Now, with the dollar’s rebound diluting some of the buying power of foreign currencies, city officials are banking on drawing more visitors from less-tapped sources, especially China.
City officials estimate that more than 740,000 visitors came from China in 2014, almost five times as many as in 2009. China passed France last year to move into fourth place as a source of foreign tourists, behind Britain, Canada and Brazil, tourism officials said.
Already, the Chinese are the largest contingent of foreign visitors to the Metropolitan Museum of Art, said Emily Rafferty, president of the museum and chairwoman of NYC & Company’s board of directors. “They’re definitely the No. 1 visitors to us and we predict it’s growing,” she said.
A recent rule change that will extend visas for citizens of China to 10 years from just one should fuel a continued surge of tourism, Mr.
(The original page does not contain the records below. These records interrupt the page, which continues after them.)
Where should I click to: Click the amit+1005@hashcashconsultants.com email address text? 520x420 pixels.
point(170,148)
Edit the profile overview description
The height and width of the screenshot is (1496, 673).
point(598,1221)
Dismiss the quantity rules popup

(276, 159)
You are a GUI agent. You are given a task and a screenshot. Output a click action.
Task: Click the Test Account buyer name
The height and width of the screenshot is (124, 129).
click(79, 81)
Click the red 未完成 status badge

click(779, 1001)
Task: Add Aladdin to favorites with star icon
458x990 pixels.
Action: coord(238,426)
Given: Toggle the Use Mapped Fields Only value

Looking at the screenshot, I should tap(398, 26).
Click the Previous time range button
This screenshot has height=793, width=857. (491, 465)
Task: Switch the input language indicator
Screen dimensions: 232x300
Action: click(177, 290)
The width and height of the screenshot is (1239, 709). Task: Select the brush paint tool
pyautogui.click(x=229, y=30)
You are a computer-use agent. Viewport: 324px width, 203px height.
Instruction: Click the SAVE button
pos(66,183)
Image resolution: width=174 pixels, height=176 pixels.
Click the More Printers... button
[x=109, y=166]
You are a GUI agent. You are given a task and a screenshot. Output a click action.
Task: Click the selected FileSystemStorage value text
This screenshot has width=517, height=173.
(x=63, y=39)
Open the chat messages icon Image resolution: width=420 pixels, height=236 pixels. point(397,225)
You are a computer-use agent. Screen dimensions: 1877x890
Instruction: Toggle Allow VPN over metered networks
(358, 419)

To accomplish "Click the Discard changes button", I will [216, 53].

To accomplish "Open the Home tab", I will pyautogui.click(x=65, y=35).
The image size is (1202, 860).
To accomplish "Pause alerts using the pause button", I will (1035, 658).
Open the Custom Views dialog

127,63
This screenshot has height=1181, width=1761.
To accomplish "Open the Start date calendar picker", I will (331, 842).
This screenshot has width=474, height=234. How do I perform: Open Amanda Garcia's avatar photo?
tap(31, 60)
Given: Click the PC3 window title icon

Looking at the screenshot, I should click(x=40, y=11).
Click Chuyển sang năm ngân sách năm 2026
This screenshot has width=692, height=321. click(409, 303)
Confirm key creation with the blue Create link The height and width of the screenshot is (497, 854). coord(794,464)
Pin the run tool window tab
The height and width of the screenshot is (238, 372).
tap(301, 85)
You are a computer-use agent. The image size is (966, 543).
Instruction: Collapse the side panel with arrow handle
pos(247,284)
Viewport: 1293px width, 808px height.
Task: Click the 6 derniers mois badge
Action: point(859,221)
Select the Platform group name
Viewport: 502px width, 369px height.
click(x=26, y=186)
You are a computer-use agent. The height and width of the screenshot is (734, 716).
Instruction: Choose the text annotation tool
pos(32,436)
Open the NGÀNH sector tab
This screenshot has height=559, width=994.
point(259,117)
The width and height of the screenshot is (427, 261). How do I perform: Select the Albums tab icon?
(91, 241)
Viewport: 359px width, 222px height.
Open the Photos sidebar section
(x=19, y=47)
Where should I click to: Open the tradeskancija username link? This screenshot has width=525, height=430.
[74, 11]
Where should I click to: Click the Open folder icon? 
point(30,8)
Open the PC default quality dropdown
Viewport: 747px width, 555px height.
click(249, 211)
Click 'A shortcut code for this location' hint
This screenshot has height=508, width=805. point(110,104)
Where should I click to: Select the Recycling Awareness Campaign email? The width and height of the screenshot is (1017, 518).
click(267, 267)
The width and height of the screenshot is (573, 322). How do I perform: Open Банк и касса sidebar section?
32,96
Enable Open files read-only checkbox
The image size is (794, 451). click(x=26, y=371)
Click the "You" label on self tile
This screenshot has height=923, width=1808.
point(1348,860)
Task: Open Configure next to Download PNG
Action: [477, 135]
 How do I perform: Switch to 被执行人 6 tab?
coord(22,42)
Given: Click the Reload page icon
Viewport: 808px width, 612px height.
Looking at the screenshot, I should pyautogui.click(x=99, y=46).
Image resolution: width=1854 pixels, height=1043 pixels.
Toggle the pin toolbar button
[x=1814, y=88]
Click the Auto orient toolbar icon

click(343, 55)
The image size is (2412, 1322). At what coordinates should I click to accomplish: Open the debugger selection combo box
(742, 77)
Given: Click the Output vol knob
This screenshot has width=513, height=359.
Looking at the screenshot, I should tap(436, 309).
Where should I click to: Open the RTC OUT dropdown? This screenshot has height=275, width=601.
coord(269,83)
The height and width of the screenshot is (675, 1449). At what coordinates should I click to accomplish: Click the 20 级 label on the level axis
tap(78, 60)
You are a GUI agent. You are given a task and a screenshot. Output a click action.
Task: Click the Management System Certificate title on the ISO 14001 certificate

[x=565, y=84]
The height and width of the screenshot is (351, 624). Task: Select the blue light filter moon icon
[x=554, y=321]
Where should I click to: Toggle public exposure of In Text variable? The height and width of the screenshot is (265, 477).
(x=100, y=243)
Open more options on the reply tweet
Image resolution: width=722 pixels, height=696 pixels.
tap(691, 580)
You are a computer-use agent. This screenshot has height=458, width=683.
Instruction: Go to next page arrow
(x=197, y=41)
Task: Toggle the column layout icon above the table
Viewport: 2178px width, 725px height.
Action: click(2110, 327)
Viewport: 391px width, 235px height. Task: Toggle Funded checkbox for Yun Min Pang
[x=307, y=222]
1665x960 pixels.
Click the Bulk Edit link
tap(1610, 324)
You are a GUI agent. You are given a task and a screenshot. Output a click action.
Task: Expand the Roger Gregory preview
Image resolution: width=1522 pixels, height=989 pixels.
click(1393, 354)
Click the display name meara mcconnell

Dixon said.
So far, Mr. Dixon said, the bulk of the Chinese visitors have come in groups that sweep through New York and a few other American cities in rapid succession. But a new group of wealthier Chinese tourists, who spend considerably more on luxuries, is emerging, he said.
The Chinese tourism target of the future “is going to be the higher-spending, longer-staying, upper-middle-class and luxury market,” Mr. Dixon said. In contrast to Brazilian visitors, he said, the Chinese tend to shop for more expensive items, like watches, to take home as gifts.
Ms. Glen said that diversifying the sources of tourism as a hedge against economic slumps in particular countries or regions is one aim of the de Blasio administration. “We don’t want to be too reliant on any specific place,” she said.
NYC & Company is nearing the end of a five-year contract with the city, which supplies about one-third of its funding. The rest comes from the hotels, museums, restaurants and other businesses that make up its membership.
Ms. Glen said the city gave NYC & Company an additional $1 million last year, on top of its base allocation of about $12 million. She said city officials were still discussing how much additional money to give the agency in the coming year.
To enhance New York’s all-American allure, NYC & Company selected Taylor Swift, the music star, as the city’s unofficial — and unpaid — ambassador last fall, a choice that went over as well with some New Yorkers as Mr. de Blasio’s use of a knife and fork to eat pizza.
“The thinking behind choosing Taylor was igniting a new conversation,” Mr. Dixon said.
He added, “She ignited a lot of conversation.”
Plus, he said, Ms. Swift, who moved to the city last year, performed her new song “Welcome to New York” on national television from Times Square on New Year’s Eve. The dividends from having “the biggest pop star of the moment” do that will be rolling — and flying — in for years to come, he said.